SUPPLIED DATA section start

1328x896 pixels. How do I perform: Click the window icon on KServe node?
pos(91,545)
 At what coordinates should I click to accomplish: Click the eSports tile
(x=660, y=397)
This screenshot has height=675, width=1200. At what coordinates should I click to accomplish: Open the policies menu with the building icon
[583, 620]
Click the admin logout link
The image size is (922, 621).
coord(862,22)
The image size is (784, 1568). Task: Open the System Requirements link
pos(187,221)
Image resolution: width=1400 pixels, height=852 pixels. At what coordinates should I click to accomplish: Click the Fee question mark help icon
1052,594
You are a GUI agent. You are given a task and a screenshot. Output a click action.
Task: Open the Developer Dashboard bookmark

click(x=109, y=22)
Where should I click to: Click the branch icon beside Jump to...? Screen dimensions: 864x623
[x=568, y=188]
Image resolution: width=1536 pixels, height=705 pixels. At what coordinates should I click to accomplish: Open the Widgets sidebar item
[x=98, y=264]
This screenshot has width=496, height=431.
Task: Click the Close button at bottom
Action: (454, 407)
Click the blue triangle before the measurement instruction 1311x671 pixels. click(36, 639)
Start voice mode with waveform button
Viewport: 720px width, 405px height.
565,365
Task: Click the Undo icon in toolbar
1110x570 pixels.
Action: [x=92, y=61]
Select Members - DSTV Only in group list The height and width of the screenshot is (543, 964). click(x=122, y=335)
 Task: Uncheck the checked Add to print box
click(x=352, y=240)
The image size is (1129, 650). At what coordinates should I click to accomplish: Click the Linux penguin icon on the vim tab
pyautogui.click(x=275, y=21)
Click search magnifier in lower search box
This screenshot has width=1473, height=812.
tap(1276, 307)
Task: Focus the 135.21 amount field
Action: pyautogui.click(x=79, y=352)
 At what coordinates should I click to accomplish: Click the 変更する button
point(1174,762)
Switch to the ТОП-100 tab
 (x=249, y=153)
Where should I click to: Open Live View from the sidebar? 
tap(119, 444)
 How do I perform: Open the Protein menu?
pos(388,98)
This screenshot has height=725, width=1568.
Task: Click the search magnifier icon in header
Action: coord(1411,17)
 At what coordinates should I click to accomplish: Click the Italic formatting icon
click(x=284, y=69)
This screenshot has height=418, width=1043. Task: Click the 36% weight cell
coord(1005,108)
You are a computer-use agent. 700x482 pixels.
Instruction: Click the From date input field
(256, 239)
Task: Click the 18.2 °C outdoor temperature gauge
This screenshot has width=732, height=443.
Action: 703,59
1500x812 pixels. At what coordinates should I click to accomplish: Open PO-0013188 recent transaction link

SUPPLIED DATA section end

# AIM OF THE EXERCISE
Nothing should appear in the answer except the lines above from the line with "Image resolution: width=1536" through the line with "You are a computer-use agent. 700x482 pixels.", both included, written out exactly.

# TASK ANSWER
Image resolution: width=1536 pixels, height=705 pixels. At what coordinates should I click to accomplish: Open the Widgets sidebar item
[x=98, y=264]
This screenshot has width=496, height=431.
Task: Click the Close button at bottom
Action: (454, 407)
Click the blue triangle before the measurement instruction 1311x671 pixels. click(36, 639)
Start voice mode with waveform button
Viewport: 720px width, 405px height.
565,365
Task: Click the Undo icon in toolbar
1110x570 pixels.
Action: [x=92, y=61]
Select Members - DSTV Only in group list The height and width of the screenshot is (543, 964). click(x=122, y=335)
 Task: Uncheck the checked Add to print box
click(x=352, y=240)
The image size is (1129, 650). At what coordinates should I click to accomplish: Click the Linux penguin icon on the vim tab
pyautogui.click(x=275, y=21)
Click search magnifier in lower search box
This screenshot has width=1473, height=812.
tap(1276, 307)
Task: Focus the 135.21 amount field
Action: pyautogui.click(x=79, y=352)
 At what coordinates should I click to accomplish: Click the 変更する button
point(1174,762)
Switch to the ТОП-100 tab
 (x=249, y=153)
Where should I click to: Open Live View from the sidebar? 
tap(119, 444)
 How do I perform: Open the Protein menu?
pos(388,98)
This screenshot has height=725, width=1568.
Task: Click the search magnifier icon in header
Action: coord(1411,17)
 At what coordinates should I click to accomplish: Click the Italic formatting icon
click(x=284, y=69)
This screenshot has height=418, width=1043. Task: Click the 36% weight cell
coord(1005,108)
You are a computer-use agent. 700x482 pixels.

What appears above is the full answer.